I didn’t cry when the bat hit me, although it hurt, but her chiding made my lips start to quiver. I hadn’t
seen
it, I protested. All of a sudden something had hit my face; the blow came out of nowhere.

It came out of the batter’s box, the sister pointed out. I shouldn’t have been standing so close. I knew that I couldn’t see clearly and therefore had all the more reason to be cautious.

She handed me my glasses and let me go to the nurse’s office, where I walked sulkily, coddling my sense of injustice. The nurse, used to seeing me, examined my cheek and pronounced that all I had suffered was a bruise. She had me back on the playground before the end-of-recess bell rang.

Still, I couldn’t easily dismiss the incident. Up to that point, no one had told me,
You are at risk. And it is up to you to take precautions.
Back at home, I took my glasses off and looked at the house across the street. I recognized its shape and details, but that hardly required vision. I saw the house every day and could have drawn from memory its long, flat roof and the row of bunkerlike windows in the bathroom.

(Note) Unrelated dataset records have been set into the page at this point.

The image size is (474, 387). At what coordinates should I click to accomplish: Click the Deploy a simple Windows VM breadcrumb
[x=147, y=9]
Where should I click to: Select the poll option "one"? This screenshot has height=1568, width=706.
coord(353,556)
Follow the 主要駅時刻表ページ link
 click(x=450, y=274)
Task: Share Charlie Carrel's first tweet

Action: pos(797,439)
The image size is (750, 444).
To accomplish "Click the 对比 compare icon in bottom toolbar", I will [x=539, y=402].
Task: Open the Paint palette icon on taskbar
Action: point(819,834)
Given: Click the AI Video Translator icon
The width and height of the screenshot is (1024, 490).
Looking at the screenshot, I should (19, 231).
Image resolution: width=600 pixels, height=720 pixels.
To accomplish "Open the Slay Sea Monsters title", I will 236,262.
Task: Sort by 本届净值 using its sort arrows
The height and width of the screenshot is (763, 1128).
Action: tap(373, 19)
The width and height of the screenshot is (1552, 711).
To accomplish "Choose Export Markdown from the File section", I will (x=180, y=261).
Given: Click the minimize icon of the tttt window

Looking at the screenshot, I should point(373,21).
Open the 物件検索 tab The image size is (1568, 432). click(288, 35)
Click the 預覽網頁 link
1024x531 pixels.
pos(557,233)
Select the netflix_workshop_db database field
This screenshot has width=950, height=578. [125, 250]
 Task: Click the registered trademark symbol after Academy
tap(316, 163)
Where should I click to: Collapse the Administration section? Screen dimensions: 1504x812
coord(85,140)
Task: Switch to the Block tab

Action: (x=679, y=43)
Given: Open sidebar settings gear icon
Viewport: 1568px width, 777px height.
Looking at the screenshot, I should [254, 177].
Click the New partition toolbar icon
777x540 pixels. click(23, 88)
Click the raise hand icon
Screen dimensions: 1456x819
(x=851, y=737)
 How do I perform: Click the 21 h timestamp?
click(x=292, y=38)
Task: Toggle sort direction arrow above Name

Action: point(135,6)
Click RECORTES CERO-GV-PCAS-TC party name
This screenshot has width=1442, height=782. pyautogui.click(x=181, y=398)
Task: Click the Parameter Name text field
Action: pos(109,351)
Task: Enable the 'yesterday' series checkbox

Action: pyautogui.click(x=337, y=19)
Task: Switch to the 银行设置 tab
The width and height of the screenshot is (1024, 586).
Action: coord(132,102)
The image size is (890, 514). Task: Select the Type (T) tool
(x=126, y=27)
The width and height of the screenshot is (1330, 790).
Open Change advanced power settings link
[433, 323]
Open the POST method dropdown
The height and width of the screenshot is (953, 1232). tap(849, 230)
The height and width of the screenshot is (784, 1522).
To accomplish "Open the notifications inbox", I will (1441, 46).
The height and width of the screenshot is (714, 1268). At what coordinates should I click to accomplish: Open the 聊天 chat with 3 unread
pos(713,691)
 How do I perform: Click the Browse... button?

So I walked up the street, turned onto a cul-de-sac that I didn’t know well, and took off my glasses again. Instantly, the turquoise stucco bungalow before me smeared into a vague blue box. I could make out windows but couldn’t tell if the curtains were open or closed; could find the front door but not the mail slot, the wrought-iron handrail but not the steps it accompanied.

A shout erupted and I spun around, shoving my glasses back on to find that the shout had nothing to do with me: a couple of boys were playing catch at the top of the street. Nevertheless, my heart was whapping now, hurting me. I was foolish to stand so publicly, blinking and helpless, right in the middle of the sidewalk. Anyone could have sneaked up, knocked me to the ground, and taken my wallet, if I’d had a wallet.

I thought of comic-strip blind beggars on city streets, their canes kicked away, their tin cups stolen. For the first time, my bad eyes took on meaning: They were an invitation to bullies, and the fact that no one had yet taken my glasses and knocked me down was just dumb luck. Pressing my glasses in place, I ran home.

This new notion of myself seized my imagination, and I fell asleep for several nights imagining scenarios in which I was unfairly set upon, a lamb before wolves. I saw myself suffering nobly and remembered reverently. And then I forgot about my experiment in front of the blue house. I continued to play games with out glasses at school, continued to get smacked with kickballs, continued not to be accosted by glasses-snatching bullies. Finally tired of my red and white striped glasses, I zipped through half a dozen new pairs, trying out granny glasses in three different shapes, including ones with octagonal lenses that made me look unnervingly like John Lennon.